_EXERCISE INSTRUCTIONS_
Count the lines below that contain the string "Task", treating uppercase and lowercase as different, and reply with the number alone.

Lines for finding displayed items
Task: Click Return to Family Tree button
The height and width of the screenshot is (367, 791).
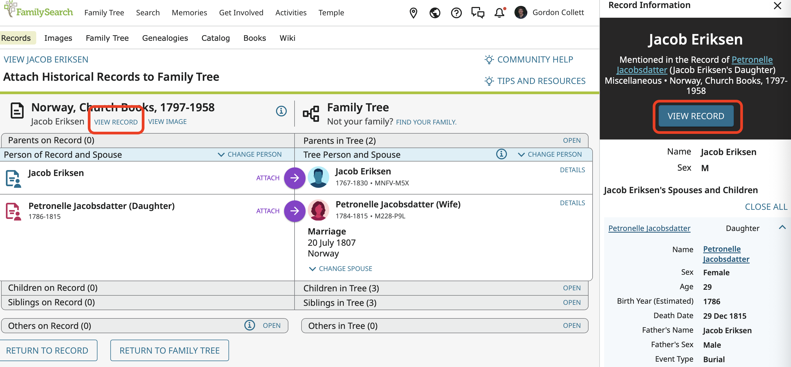Action: tap(170, 350)
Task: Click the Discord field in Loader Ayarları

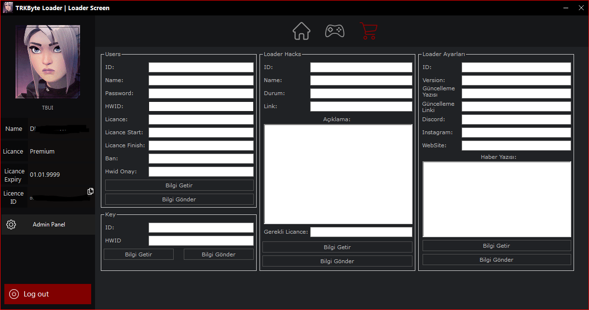Action: coord(516,119)
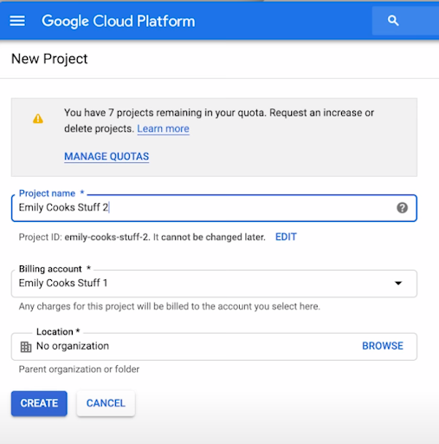Open the hamburger navigation menu
The image size is (439, 444).
[x=17, y=21]
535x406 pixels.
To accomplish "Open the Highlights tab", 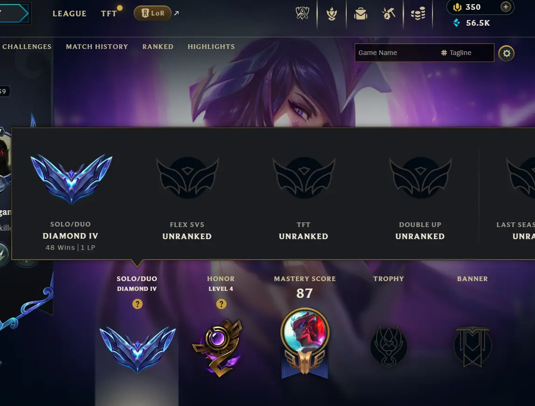I will (x=211, y=47).
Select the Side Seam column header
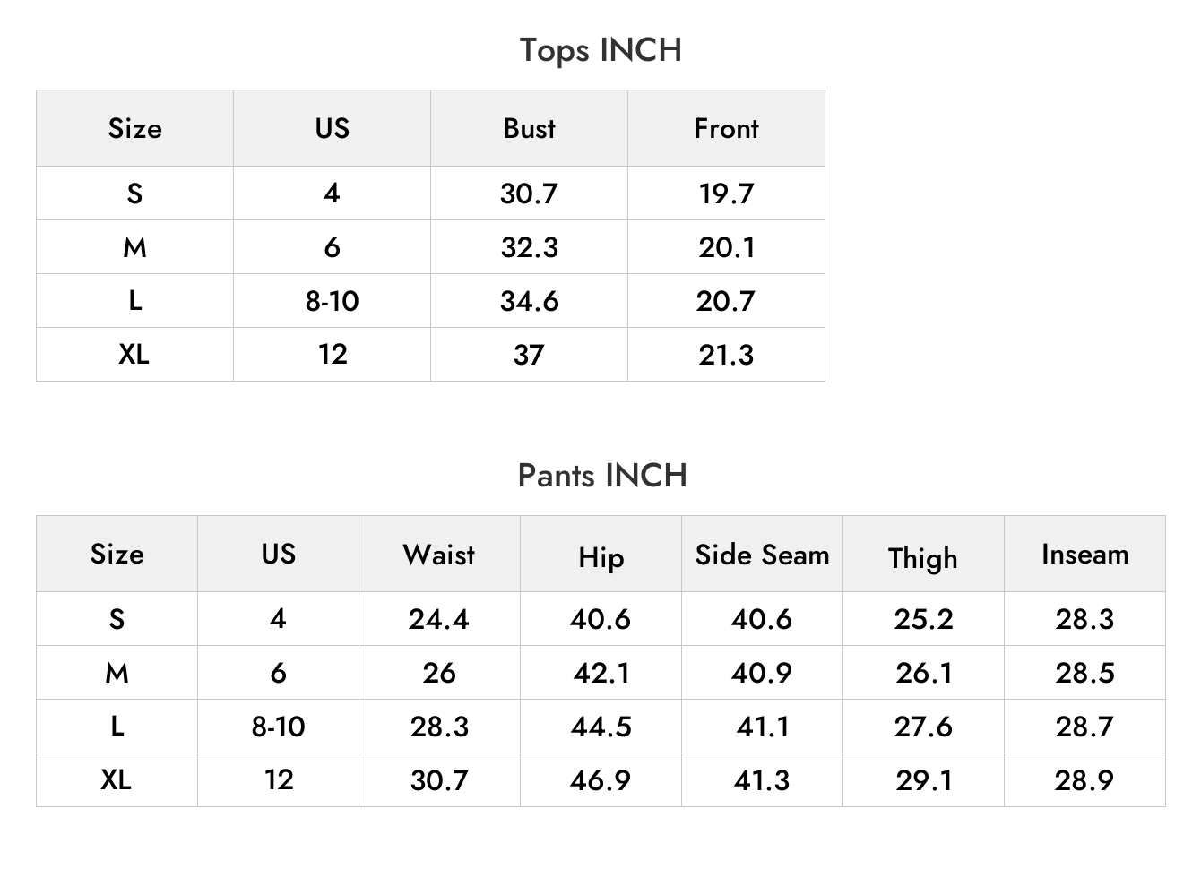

_SOLUTION BELOW_
2